Tackling the Challenge
From the Winter 2018 Issue
Scott Rulander,
LOR Foundation provides resources to improve community
LOR is an innovative philanthropic foundation that works with rural communities in the Intermountain West—including Sandpoint—to enhance livability and quality of life. Established by Amy Wyss and Ed Jaramillo in 2007, their vision continues to emphasize community-driven efforts that preserve and enhance local characteristics and shape public access in the surrounding landscape. They endeavor to be a regional resource that facilitates solutions to challenges in communities faced with growth, a changing economy and demographic shifts. LOR, headquartered in Jackson, Wyoming, believes that success is built on collaboration.
LOR stands for Livability, Opportunity, and Responsibility.

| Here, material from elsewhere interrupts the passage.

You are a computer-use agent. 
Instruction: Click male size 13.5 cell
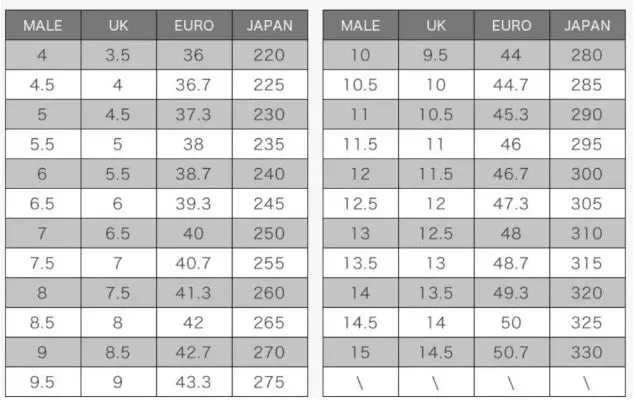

LOR has been active in the area since 2012 and recently established an office in Sandpoint with the hiring of Jeremy Grimm. If his name is familiar, it’s probably because he was the Sandpoint planning and community development director for eight years (2007-’15) and, most recently, the director of public relations and communications at Kochava. Jeremy understands the pulse of Sandpoint, Ponderay and the surrounding area. “At LOR, we recognize that rural places play a critically important part in the health of America. Faced with unique challenges, we believe that small, rural communities ought to have the resources, tools and support they need to create thriving, beautiful places to live, and that a philanthropic force can be a catalyst for self-determined, community-led solutions to problems that mutually support social, economic and environmental wellbeing.”
LOR focuses on individual and community health by encouraging people to get outside and enjoy nature. By protecting traditional access to amenities, including clean water, and connecting neighbors, they help maintain the qualities that have historically enriched and made small town life in the West so great.
This year LOR has provided grants to Pend Oreille Pedalers for trail work, the city of Ponderay for trail easements and development of pathways, the city of Sandpoint for Farmin’s Landing stormwater and waterfront design efforts, and to Friends of the Pend d’Oreille Bay Trail for support of Ponderay Neighbor Day as well as investigating ways to connect Ponderay to the bay trail under the railroad tracks.
LOR has provided grant support for a wide variety of past projects including $600,000 for the acquisition of the Pend d’Oreille Bay Trail, funds for the 14,000-acre Clagstone Meadows conservation easement, and a substantial $600,000 Lead Grant (which helped secure further grants and donor contributions) to Kaniksu Land Trust to jump-start a fundraising campaign to acquire 160 acres (Pine Street Woods) for a community forest—just to name a few.
LOR is considering a number of other community-identified needs and projects and is always interested in helping facilitate community-driven solutions.
Grimm has no doubt “that as a community, with the resources and commitment LOR has made to the area, we can tackle many of our most challenging issues to ensure that the livability and quality of life offered here does not become a relic of the past.”